We can define a fragment to be well formed if <something>fragment</something> is well-formed, so that shouldn't be too hard to check. I was not talking about *all* strings in PO files to be well-formed xml strings, only those which are merged back into XML files (look for source references containing .xml[.in].h in #:-style comments above messages). We have worse requirements than that. See what you get when translators include strange things such as NULLs (\000 or \0) in translations: breakages are going to happen all around. Nested tags are a big requirement, and we can't simply ignore their usefulness. This is the same problem we'd have if there were no checks for printf-style strings in msgfmt: segmentation faults might occur, et cetera. While checking this in intltool might not be unfeasible, it's incorrect way to do it (translator wouldn't know that there was a problem with his translation). I'll work on this when time permits, but I'm not planning on implementing a "correcting parser" (check "that any xml tags inside the string have matching closing tags, and escape any other offending special characters"; I have done something like this before for untrusted web-form input, but it's not Perl, and it's another 250 lines/8k of code--hardly something we want to introduce and maintain in intltool)--rather, I'd just reuse already existing parser which will only indicate if a fragment was or was not well formed, and ignore non-well-formed translations. Would you consider that suitable for your purposes (basically, we'd only guarantee that generated XML file would be well-formed)?
No response for 2 months.
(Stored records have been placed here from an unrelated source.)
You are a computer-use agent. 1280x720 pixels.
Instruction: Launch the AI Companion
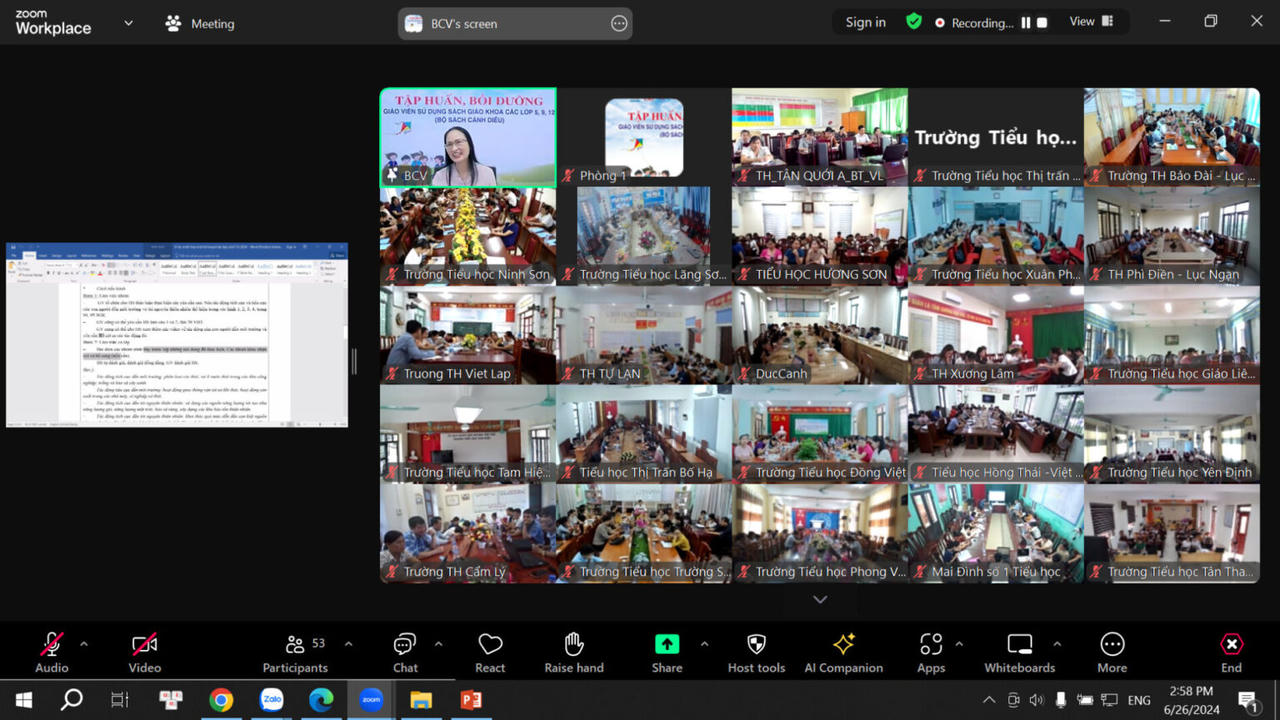click(843, 652)
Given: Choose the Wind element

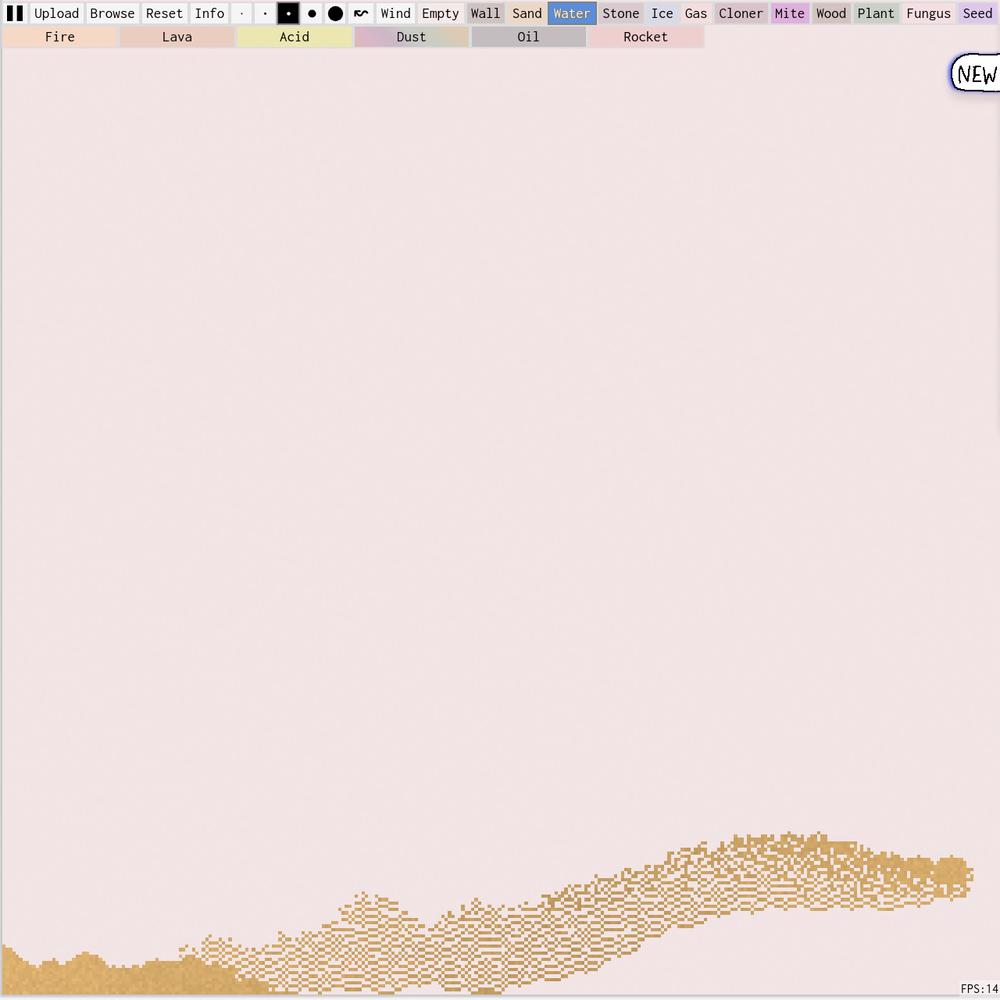Looking at the screenshot, I should coord(395,14).
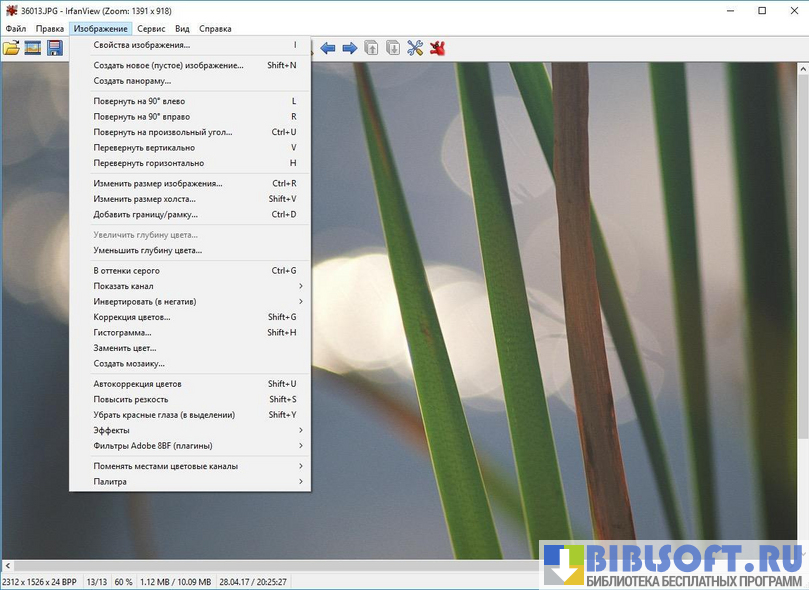Select Изменить размер изображения menu entry
Image resolution: width=809 pixels, height=590 pixels.
[158, 183]
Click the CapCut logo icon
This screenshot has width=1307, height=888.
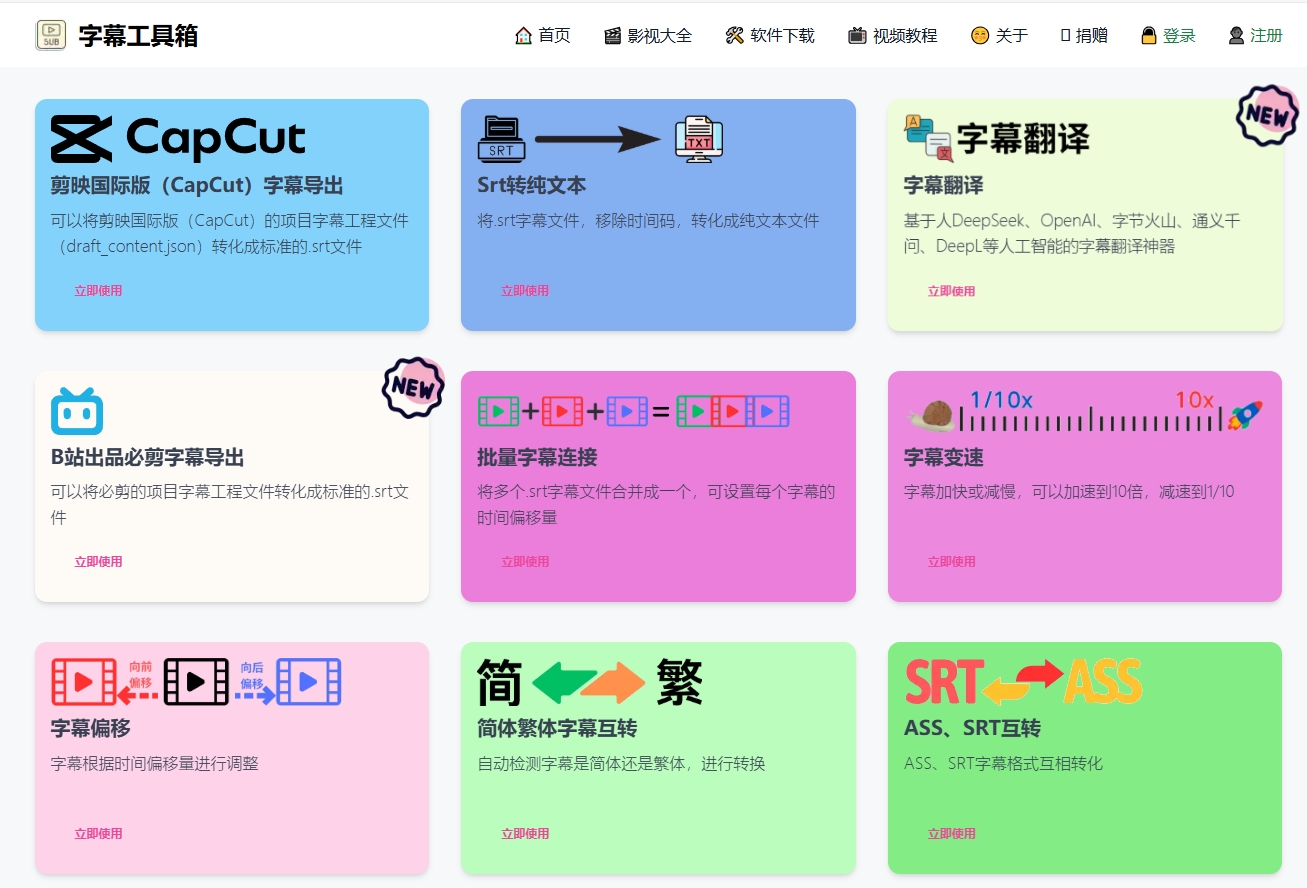178,139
Marking this as needinfo for now.
reopening. We're awaiting Danilo's patch (he said "I'll work on this when time permits")
I've fixed this in CVS by *discarding* translations which are not well-formed. I need to add a test-case as well so this doesn't get re-introduced.
Btw, do we maybe want to issue a warning on stderr that some translations are being discarded (we can even go as far to indicate which messages and in which language)? That should at least help spot a problem in translations during build time.